● **DATASET RECORDS**:
<<<<

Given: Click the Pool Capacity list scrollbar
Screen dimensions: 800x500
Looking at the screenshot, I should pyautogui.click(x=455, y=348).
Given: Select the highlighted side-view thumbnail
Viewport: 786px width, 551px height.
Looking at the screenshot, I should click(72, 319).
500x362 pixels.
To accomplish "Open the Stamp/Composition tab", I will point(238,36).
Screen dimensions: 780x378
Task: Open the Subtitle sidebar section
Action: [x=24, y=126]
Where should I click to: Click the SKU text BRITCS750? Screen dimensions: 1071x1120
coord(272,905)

>>>>
<<<<

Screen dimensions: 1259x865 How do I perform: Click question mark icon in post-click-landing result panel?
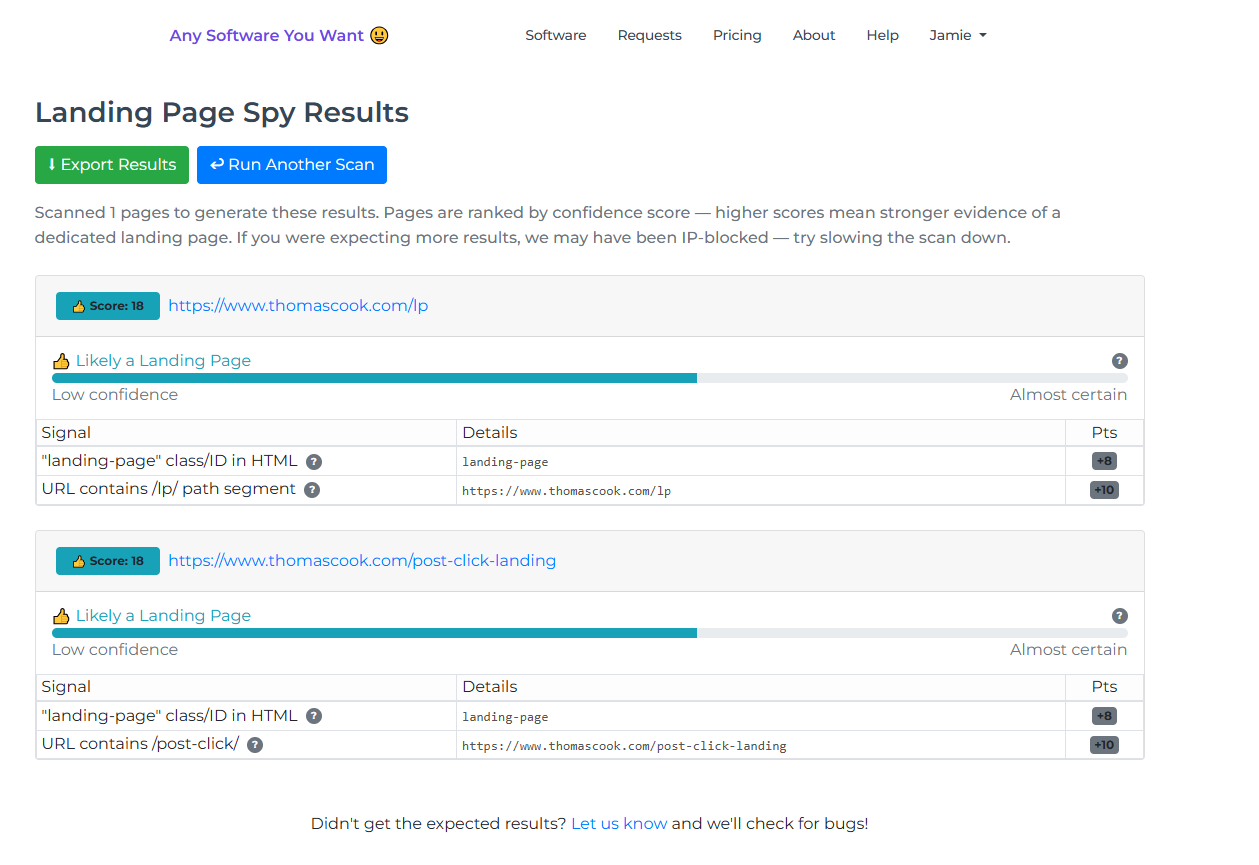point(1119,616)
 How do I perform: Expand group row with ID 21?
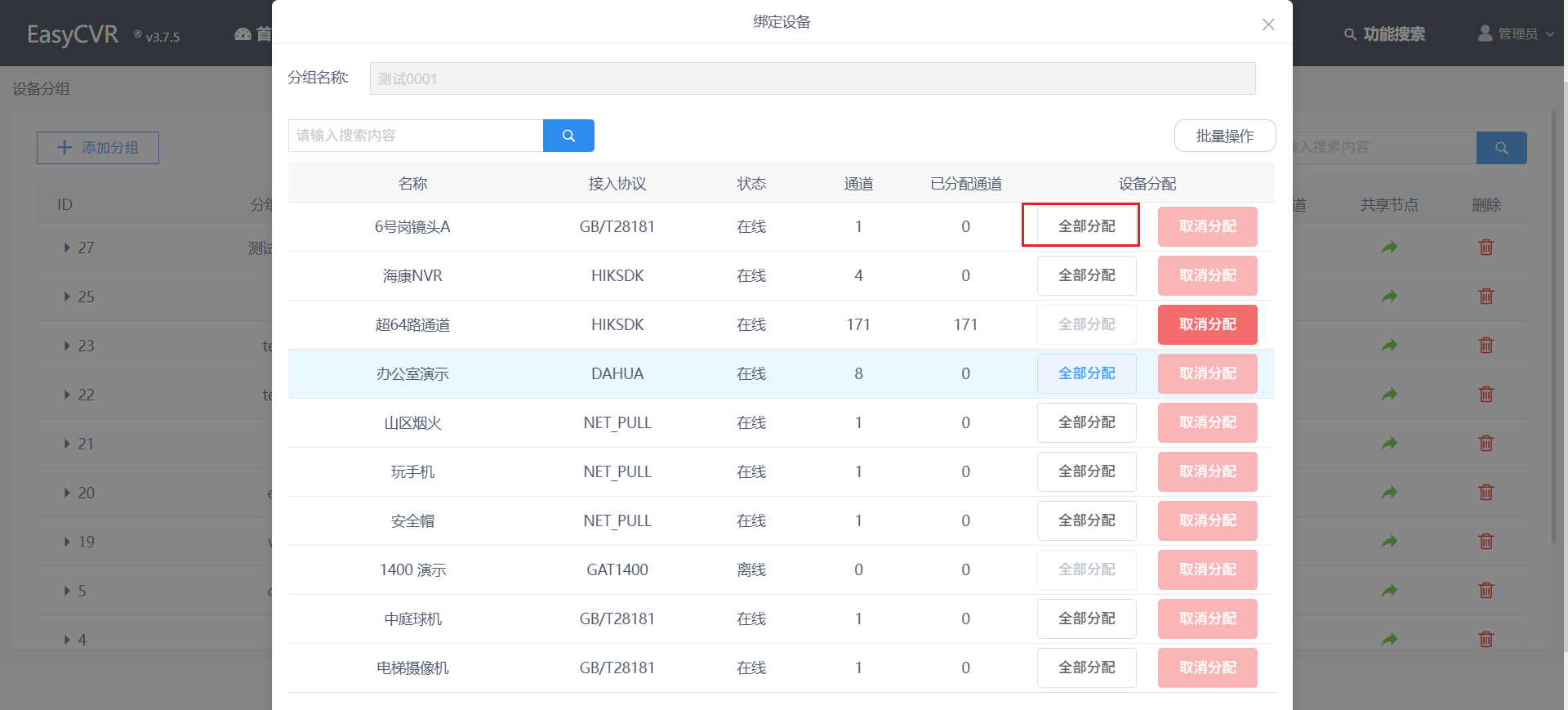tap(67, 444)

>>>>

● **TASK REQUIREMENTS**: What lines of the material above contain "Given"? Return each of them.

● **EXPECTED ANSWER**:
Given: Click the Pool Capacity list scrollbar
Given: Select the highlighted side-view thumbnail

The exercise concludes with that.